At the same time, we were starting to investigate the use of supercritical and near-cryogenic carbon dioxide (CO2) as a machining coolant. Although our primary aim was to improve cleanliness, we also achieved significant increases in tool life compared with conventional soluble oil coolant. This can reduce tooling costs, giving you greater scope to increase removal rates and productivity at an optimised cost.
This is a fantastic opportunity for large machine tools, where dry cutting is often used because oil coolants can’t be easily contained. Gas coolants and minimum quantity lubrication (MQL) could be a real productivity boost, increasing cost efficiency, reducing waste, and making machining processes more future-friendly.
The same technique can also enable portable robotic machining, avoiding the hazards of uncontained liquid coolants and providing a clean working environment.
Alternative coolant technologies can also benefit many traditional machining operations. Advances in soluble oil coolants have delivered some major leaps in performance, but cutting fluids can now account for 15 per cent or more of total machining costs. And with the trend to higher coolant pressures – with 120 bar or higher becoming increasingly common – the pumps often use more energy than the spindle motor doing the actual cutting.
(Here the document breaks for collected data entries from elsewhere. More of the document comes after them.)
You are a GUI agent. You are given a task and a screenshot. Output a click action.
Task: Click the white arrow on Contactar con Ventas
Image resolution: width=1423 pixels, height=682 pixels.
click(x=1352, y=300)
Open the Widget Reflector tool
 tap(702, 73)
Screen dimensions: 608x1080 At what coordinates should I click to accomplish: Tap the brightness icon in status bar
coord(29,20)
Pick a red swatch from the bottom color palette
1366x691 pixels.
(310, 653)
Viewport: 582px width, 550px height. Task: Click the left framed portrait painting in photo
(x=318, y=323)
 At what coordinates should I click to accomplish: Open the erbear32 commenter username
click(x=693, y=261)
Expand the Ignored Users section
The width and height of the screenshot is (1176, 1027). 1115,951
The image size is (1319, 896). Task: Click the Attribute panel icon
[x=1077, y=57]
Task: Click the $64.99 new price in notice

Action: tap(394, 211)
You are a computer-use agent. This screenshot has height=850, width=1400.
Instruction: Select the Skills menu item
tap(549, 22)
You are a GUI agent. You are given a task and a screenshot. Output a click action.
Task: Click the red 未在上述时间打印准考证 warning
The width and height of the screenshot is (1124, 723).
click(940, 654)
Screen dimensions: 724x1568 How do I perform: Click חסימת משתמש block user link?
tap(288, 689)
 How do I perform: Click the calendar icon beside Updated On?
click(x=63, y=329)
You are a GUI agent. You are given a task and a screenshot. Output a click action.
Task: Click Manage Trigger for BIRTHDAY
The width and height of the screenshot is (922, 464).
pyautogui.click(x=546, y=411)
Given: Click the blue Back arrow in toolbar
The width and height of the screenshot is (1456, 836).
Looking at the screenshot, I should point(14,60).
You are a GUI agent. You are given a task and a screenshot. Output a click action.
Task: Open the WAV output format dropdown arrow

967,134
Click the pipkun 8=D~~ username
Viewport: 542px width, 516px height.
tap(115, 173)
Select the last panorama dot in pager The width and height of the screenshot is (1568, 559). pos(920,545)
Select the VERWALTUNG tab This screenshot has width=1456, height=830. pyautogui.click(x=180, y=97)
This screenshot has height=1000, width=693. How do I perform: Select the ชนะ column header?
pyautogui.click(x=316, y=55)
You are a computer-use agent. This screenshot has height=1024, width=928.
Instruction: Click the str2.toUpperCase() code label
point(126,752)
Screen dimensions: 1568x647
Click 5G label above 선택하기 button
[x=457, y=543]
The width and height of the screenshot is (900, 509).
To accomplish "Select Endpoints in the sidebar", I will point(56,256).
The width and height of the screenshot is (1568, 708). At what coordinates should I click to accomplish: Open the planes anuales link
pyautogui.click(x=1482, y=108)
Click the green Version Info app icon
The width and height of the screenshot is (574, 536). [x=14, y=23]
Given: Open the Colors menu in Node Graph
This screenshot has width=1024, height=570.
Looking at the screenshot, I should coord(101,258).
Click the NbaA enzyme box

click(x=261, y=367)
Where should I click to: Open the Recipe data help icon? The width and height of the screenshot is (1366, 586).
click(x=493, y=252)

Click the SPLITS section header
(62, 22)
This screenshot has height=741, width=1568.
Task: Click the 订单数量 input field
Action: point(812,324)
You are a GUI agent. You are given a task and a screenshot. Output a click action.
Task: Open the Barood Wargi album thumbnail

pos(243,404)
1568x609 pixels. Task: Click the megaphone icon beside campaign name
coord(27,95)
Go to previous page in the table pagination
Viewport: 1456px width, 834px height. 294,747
Exposure to these oils and the mist resulting from high pressure delivery present health risks to the workforce, including skin disorders such as dermatitis, and respiratory diseases due to inhalation. Some additives are considered to be carcinogenic. If properly calculated, these health risks would further increase the financial cost of coolants.
Our research into gas coolants has focused on CO2 because, although other gases such as liquid nitrogen can provide lower temperatures, the heat transfer properties of CO2 are significantly greater.
It is also technically easier to retrofit CO2 delivery systems to standard machine tools, as the coolant is transferred through the machine tool as a liquid at ambient temperatures. This reduces barriers to entry for the supply chain, which is a major driver for our current collaboration with Nuclear Energy Components funded by the Nuclear Innovation Programme.
We’re also exploring alternatives to conventional oil for MQL. We expect to see increasing use of biodegradable vegetable oil, either by dispersing a small amount in pressurised air, or using supercritical CO2 as a solvent.
Creating a clean machining environment can reduce costs by avoiding environmentally harmful cleaning, and can increase quality and reduce risk to subsequent processes, such as welding where surface contamination is a frequent root cause of failure.
The clean environment will also support digital manufacturing, by making it easier to use sensors for collecting real-time production, cost, and quality data. As well as improving productivity, this can provide data for digital twins which for nuclear applications can help underpin any case for life extension.